50 Most Powerful 2018: A Powerful Force

A Powerful Force | Government and Politics | Education | Business | Entertainment, Sports & the Arts
Transportation & Tourism | Philanthropy & Community Voices | 15 To Watch

This year, the No. 1 ranking on Orlando magazine’s 50 Most Powerful People list goes not to a single leader but rather a collective force.

Its members come from all walks of life, ranging from government and politics to business and nonprofits, from law and philanthropy to the arts and LGBTQ issues. They are the women of our community—specifically those who appear on this year’s list.

They are being honored as one, even though their voices, opinions and accomplishments are wide ranging.

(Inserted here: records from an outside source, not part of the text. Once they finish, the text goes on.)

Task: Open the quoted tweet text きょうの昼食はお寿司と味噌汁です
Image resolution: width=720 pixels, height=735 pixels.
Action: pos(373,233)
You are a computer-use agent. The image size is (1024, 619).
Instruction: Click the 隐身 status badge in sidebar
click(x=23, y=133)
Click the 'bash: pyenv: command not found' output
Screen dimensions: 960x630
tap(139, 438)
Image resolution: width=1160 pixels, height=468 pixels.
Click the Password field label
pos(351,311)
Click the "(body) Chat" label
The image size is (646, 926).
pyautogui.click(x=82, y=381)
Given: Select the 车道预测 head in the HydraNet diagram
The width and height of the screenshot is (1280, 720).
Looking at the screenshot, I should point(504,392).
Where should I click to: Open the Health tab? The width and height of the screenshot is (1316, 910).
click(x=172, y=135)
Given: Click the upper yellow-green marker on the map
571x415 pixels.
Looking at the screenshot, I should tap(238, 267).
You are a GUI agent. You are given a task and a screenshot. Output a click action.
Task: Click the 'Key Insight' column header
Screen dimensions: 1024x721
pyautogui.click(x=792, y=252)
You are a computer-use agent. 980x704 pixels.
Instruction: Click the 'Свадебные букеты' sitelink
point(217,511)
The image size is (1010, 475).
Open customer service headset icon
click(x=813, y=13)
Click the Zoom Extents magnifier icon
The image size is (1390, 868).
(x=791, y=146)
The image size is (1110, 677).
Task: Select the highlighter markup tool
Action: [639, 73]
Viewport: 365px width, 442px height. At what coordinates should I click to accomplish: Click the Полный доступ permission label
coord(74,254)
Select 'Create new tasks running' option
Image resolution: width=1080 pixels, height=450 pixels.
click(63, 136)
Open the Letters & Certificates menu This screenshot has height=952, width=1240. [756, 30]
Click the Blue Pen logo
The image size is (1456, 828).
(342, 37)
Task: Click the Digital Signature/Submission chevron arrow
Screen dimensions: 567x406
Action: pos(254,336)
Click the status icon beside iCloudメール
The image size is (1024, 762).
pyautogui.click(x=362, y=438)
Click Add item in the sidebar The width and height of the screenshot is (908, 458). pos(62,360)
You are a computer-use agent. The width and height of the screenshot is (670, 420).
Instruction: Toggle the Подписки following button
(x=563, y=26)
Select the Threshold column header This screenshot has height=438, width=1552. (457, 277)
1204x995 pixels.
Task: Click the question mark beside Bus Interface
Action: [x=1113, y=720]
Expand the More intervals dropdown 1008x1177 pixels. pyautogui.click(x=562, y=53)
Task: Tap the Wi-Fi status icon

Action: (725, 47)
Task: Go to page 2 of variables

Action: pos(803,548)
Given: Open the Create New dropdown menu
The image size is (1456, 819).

Yet, their push for equality, the causes they champion and the mentoring of those following in their footsteps are of a common and courageous bond.

Their individual achievements are noted on our annual list of the 50 Most Powerful, which, of course, includes both men and women. But for the story you are about to read, we asked some of them, as well as other influential female leaders, to give us their views on the issue of women and power, based on their experiences and in light of the fast-moving events that characterize the #MeToo movement.


Val Demings, Patty Sheehan (ROBERTO GONZALEZ)

For years, the Orlando power structure—like much of society—has been dominated by men.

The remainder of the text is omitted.